● **Work to complete**
In the passage on electronics manufacturing in ASEAN, change "surge" to "jump" and give everything from "Furthermore, the Covid-19" down to "and healthcare technology.".

● **Source document**
Content starts

As manufacturers increasingly pivot towards ASEAN, what challenges remain for electronics manufacturers in search of low cost, high-yield production.
Overall, ASEAN countries account for about 5 per cent of global manufacturing (in value-added terms). Furthermore, the region continues to attract electronics manufacturers as companies look to diversify their manufacturing sites away from traditional locations such as China.
According to SEMI’s 300mm Fab Outlook to 2024 report, 300mm fab investments in 2020 will grow by 13 per cent year-over-year (YoY) to eclipse the previous record high set in 2018 and log another banner year for the semiconductor industry in 2023.
Furthermore, the Covid-19 pandemic has sparked the 2020 surge in fab spending by accelerating digital transformations worldwide, and the increase is expected to stretch into 2021.
Powering the growth is the rising demand for cloud services, servers, laptops, gaming and healthcare technology.
Fast-evolving technologies such as 5G, Internet of Things (IoT), automotive, Artificial Intelligence (AI) and machine learning that continue to fuel demand for greater connectivity, large data centres and big data are also behind the increase.

Content ends

● **Records**
Content starts

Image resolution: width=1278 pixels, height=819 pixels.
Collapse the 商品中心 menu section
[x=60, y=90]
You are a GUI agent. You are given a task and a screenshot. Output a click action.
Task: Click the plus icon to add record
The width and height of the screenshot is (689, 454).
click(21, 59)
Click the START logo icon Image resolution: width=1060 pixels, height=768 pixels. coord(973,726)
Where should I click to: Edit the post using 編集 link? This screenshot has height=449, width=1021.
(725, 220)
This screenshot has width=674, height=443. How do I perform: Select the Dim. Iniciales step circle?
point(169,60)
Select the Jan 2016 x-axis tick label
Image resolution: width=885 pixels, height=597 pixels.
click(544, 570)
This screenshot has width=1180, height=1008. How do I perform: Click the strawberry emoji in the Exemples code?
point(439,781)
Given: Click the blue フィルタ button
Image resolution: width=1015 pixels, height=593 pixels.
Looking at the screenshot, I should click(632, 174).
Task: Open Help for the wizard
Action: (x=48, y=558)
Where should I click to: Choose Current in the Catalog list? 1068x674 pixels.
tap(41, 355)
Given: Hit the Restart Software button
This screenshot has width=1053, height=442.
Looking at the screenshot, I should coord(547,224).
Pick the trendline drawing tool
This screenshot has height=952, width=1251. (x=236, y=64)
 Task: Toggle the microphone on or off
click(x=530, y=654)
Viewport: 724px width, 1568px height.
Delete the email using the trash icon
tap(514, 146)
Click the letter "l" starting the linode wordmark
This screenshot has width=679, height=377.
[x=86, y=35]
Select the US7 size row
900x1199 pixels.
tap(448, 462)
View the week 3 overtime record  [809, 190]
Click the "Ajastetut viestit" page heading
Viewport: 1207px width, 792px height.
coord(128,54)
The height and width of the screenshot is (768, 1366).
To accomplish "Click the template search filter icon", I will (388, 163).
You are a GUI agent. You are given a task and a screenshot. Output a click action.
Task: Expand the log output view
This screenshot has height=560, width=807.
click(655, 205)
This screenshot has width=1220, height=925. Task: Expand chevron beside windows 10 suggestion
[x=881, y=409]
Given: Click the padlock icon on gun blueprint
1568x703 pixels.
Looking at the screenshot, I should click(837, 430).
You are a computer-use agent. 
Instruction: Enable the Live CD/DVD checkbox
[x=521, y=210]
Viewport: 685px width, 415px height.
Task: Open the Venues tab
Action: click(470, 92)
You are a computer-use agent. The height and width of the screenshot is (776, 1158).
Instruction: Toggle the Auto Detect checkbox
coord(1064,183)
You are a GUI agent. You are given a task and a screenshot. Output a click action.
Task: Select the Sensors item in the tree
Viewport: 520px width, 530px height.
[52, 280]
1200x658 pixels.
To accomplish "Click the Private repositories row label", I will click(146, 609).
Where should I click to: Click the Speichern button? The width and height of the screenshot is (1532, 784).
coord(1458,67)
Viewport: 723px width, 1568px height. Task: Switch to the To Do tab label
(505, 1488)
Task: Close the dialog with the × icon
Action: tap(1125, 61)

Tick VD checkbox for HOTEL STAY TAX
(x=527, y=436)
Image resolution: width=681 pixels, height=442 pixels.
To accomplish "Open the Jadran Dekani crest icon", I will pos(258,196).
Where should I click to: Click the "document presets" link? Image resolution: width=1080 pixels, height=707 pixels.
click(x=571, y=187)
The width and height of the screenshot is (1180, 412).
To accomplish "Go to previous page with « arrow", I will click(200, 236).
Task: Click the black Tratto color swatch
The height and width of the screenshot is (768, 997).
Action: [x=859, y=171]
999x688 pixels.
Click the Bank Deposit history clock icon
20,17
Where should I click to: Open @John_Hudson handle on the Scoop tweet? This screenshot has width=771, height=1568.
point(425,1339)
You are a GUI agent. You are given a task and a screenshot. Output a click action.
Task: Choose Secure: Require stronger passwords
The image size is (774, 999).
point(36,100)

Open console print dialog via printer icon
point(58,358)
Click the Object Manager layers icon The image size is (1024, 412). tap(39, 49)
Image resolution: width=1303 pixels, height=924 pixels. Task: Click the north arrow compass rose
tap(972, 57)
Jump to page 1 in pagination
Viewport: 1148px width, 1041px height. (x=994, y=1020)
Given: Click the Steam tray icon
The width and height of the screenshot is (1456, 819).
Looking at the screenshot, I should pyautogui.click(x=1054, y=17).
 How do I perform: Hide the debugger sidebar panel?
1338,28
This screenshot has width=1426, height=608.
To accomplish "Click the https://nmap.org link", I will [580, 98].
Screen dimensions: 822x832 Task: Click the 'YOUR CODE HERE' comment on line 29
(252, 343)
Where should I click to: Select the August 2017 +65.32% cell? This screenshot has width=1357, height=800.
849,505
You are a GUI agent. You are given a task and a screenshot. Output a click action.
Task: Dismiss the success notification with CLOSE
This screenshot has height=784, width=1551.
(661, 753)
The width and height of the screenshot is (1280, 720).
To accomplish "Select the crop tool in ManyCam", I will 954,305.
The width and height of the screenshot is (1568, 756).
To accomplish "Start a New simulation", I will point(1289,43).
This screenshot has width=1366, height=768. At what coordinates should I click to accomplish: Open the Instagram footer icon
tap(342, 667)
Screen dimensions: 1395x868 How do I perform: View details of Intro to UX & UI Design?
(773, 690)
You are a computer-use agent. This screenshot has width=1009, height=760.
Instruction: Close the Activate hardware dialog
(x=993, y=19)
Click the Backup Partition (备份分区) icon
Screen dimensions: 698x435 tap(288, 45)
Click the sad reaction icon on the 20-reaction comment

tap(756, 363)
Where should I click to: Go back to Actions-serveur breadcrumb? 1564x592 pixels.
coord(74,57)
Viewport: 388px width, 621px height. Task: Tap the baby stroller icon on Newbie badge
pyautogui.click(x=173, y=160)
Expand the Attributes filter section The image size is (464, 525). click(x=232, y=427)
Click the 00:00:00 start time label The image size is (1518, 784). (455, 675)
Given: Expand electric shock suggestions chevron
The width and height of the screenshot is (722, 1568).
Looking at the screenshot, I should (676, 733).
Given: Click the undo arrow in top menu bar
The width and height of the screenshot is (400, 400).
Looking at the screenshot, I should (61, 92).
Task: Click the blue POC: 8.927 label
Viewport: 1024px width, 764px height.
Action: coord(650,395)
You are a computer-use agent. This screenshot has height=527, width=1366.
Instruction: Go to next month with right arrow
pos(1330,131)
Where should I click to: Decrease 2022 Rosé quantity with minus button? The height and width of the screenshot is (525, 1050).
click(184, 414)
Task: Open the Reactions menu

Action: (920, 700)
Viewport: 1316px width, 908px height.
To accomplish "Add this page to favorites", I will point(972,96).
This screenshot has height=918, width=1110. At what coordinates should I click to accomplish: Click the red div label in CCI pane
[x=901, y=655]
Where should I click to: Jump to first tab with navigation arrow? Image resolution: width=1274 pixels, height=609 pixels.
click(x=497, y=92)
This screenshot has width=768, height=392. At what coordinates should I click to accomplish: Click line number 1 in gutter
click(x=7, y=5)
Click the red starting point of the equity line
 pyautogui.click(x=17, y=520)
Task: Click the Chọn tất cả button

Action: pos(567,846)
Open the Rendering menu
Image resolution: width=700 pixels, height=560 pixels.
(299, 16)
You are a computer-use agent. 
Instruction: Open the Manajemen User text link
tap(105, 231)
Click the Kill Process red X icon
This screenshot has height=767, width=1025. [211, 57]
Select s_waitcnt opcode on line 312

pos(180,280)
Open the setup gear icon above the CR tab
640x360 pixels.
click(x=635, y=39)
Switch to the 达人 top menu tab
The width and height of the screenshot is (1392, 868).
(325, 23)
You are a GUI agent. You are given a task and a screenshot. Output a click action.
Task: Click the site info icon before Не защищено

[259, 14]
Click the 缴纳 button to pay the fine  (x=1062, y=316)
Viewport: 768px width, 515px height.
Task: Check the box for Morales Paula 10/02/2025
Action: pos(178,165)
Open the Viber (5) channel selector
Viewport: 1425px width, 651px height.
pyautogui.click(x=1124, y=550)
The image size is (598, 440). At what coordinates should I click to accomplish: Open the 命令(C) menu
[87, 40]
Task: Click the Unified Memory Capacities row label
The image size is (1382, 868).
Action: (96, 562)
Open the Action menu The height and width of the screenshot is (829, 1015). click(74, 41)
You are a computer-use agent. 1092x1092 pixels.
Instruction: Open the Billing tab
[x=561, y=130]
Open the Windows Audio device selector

Content ends

● **Task output**
Furthermore, the Covid-19 pandemic has sparked the 2020 jump in fab spending by accelerating digital transformations worldwide, and the increase is expected to stretch into 2021.
Powering the growth is the rising demand for cloud services, servers, laptops, gaming and healthcare technology.